REITs are becoming a more common option in defined contribution plans.

By Steve Bergsman

If an employer was wise enough to include a REIT fund in its corporate 401(k) plan, employees who invested in that option three, five or even 10 years ago probably are pleased with their decision.

The most recent data from the Profit Sharing/401(k) Council of America's (PSCA) annual survey of profit sharing and 401(k) plans show that the proportion of plans offering a real estate fund for participant contributions has increased from 4.8 percent in 1999 to 18.8 percent in 2005.

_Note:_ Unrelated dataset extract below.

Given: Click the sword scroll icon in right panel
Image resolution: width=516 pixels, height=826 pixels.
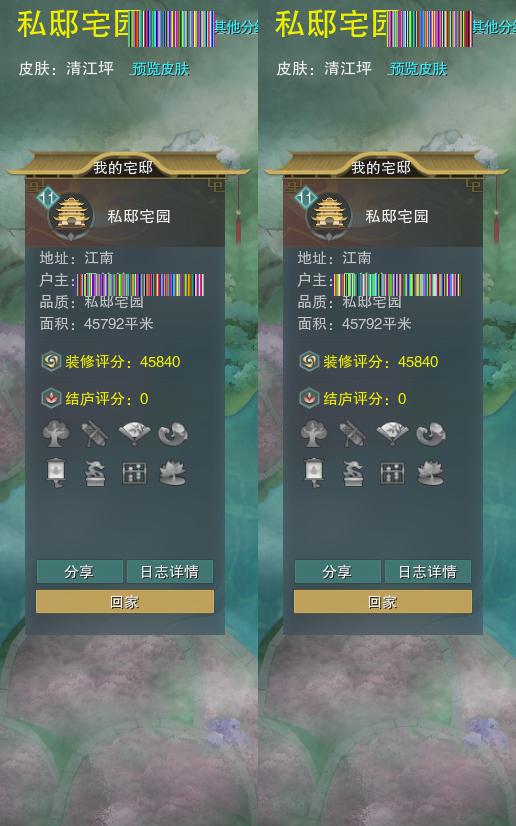Looking at the screenshot, I should 353,434.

The proportion of DC plans that include a distinct real estate fund on their menu of investment choices is growing. Given the performance and rationale of REITs, will the trend continue?

Good Choices

Anyone who has invested in a REIT fund, either individually or through a defined contribution plan, has a right to smile. Over the past decade, it could very likely have been their best performing investment. Whether one considers a period of one, five or even 10, 20 or 30 years, the FTSE NAREIT Equity Index outperformed the Dow Jones Industrial as well as the Standard & Poor's 500 indexes.



Age Appropriate Investing

Barclays Global Investors created its first REIT strategy in 2000, but it wasn't until 2003 that it unveiled a REIT option for DC plans. Today, that DC REIT fund boasts $1.3 billion in invested assets. "Defined contribution plans are definitely a growing area for us, considering we attracted more than $1 billion in less than three years," says Corin Frost, senior investment strategist for Barclays. "The fund exceeded our expectations in terms of asset gathering."

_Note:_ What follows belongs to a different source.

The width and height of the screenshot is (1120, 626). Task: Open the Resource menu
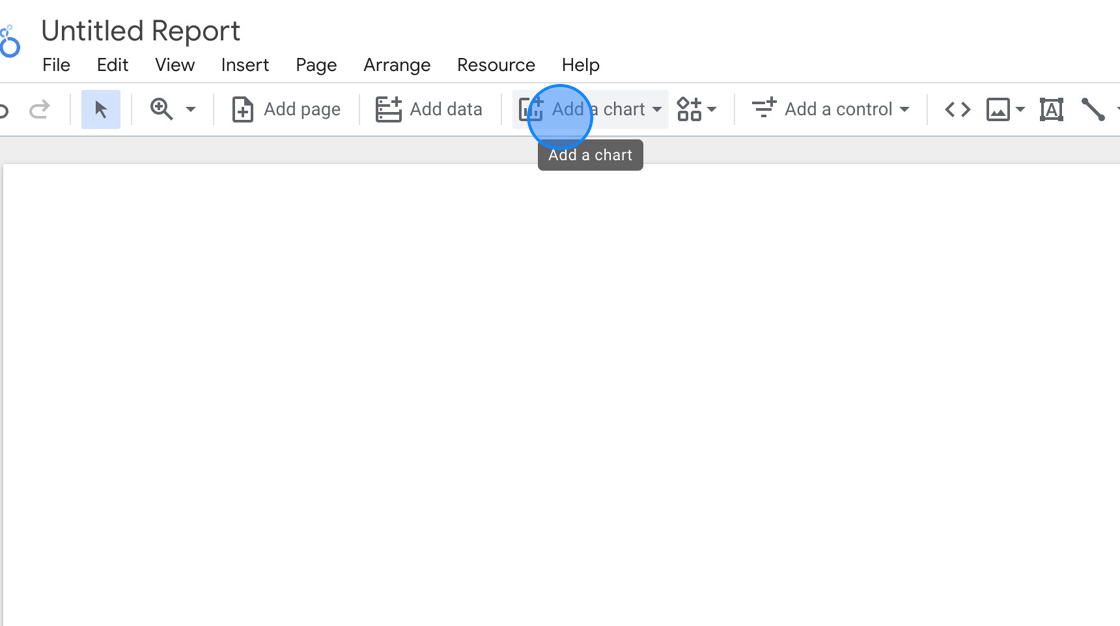(496, 64)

Frost declares real estate an incredible diversifier and an investment that makes perfect sense on a risk-adjusted basis. As a result, Barclays offers real estate within its own set of lifecycle funds.

Even though their real estate investment option has performed well, Barclays is still a rookie compared to some major players in the field.

TIAA-CREF has offered a real estate option in 403(b) plans since 1995 and now boasts approximately $12 billion in assets. The early real estate option was a direct investment in real estate. A more traditional REIT investment option was rolled out in October 2002. That investment option now holds $550 million in assets.

"The REIT market has taken off, and we have been very pleased with making the REIT fund an investment choice that offers diversification," says Scott Terada, director of mutual fund product management for TIAA-CREF. "The acceptance rate has been right where we wanted it to be and participant acceptance has been very strong as well."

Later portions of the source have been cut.